Given records
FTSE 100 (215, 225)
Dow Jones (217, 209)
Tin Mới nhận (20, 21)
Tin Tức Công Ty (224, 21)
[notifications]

Activity
Reproduce the material exactly, and keep every line as it is.

Result for this task
FTSE 100 (215, 225)
Dow Jones (217, 209)
Tin Mới nhận (20, 21)
Tin Tức Công Ty (224, 21)
[notifications]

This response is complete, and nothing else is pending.